An attorney who represented plaintiffs in a class-action lawsuit allegedly colluded with opposing counsel working on behalf of city of Los Angeles officials during the fallout from a Los Angeles Department of Water & Power billing system failure.
The State Bar of California issued a notice of disciplinary charges against attorney Michael Jacob Libman on March 6. The State Bar accuses the Tarzana attorney of violations of the Business and Professions Code and professional conduct rules, as well as moral turpitude, deceit and collusion, conflict of interest and misrepresenting his past case experience.
The action against Libman grew out of the city’s decision more than a decade ago to launch a new consumer information system that included a replacement of the DWP’s system for billing ratepayers for electricity and water use, according to the State Bar’s filing. The system, called Customer Care & Billing (CC&B), was developed and overseen by Pricewaterhouse Cooper (PwC).
“The launch of the new CC&B system was a disaster,” the State Bar’s notice states. “The CC&B system overcharged some ratepayers, failed to bill other ratepayers, sent delayed bills, improperly estimated bills, failed to provide ratepayers with appropriate refunds or credits and failed to ensure that reported problems were investigated.”
In turn, the DWP lost hundreds of millions of dollars and faced four class-action lawsuits filed on behalf of ratepayers. The Los Angeles City Attorney’s Office hired two lawyers – New York-licensed Paul Paradis and California attorney Paul Kiesel – to file a lawsuit against PwC over the billing mess, according to the State Bar, but the pair eventually became part of an apparent plot to co-opt the other class actions with a new class action, Antwon Jones v. City of Los Angeles.
Libman was hired as a local counsel to represent Jones and file the lawsuit, and city officials negotiated to dismiss the other four class actions in favor of the Jones lawsuit, leaving the latter as the sole vehicle to address DWP customers’ complaints, according to the State Bar.
“(Libman) colluded with Paradis and Kiesel, attorneys who (the) respondent knew represented the city and DWP, to structure, position and settle Jones v. City in a way that would serve the interests of the city and DWP, while failing to disclose and concealing this collusion from Jones, the court overseeing and approving the settlement in Jones v. City and others,” the State Bar’s notice says.
The city’s litigation against PwC was eventually dismissed.
Libman’s attorney, Megan Zavieh, said her client is looking forward to a public trial. A statement by Libman emailed to the Southern California Record indicates he expects full vindication.
“I am disappointed that the State Bar filed charges against me in this politicized LADWP case driven by vindictive, corrupt and connected lawyers bent on railroading me because I have been exposing their corruption for the past few years,” Libman said. “If I will get a fair trial that allows me to present all the evidence, I will be fully vindicated, and the true scale of the layers of corruption further exposed. I look forward to the public trial, and I invite members of the media, bench and bar to come watch.”

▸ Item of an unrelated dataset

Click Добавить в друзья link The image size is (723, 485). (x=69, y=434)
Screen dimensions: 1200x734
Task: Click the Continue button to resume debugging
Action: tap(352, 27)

In 2017, the Los Angeles Superior Court approved a $67 million settlement to settle the Jones v. City of Los Angeles class action. The State Bar alleges that the deal included $19 million in plaintiffs’ attorney fees, including kickbacks to some and a payment of $1.65 million to Libman.
The State Bar’s notice indicates that Libman could face suspension, disbarment or possibly a monetary sanction of $50,000 per disciplinary order. He is also accused of failing to obey previous court orders related to the investigation of the case.
The U.S. Attorney’s Office for the Central District of California reports that Paradis agreed to plead guilty to a bribery charge for receiving an illegal $2.2 million payment and other actions related to lawsuit collusion.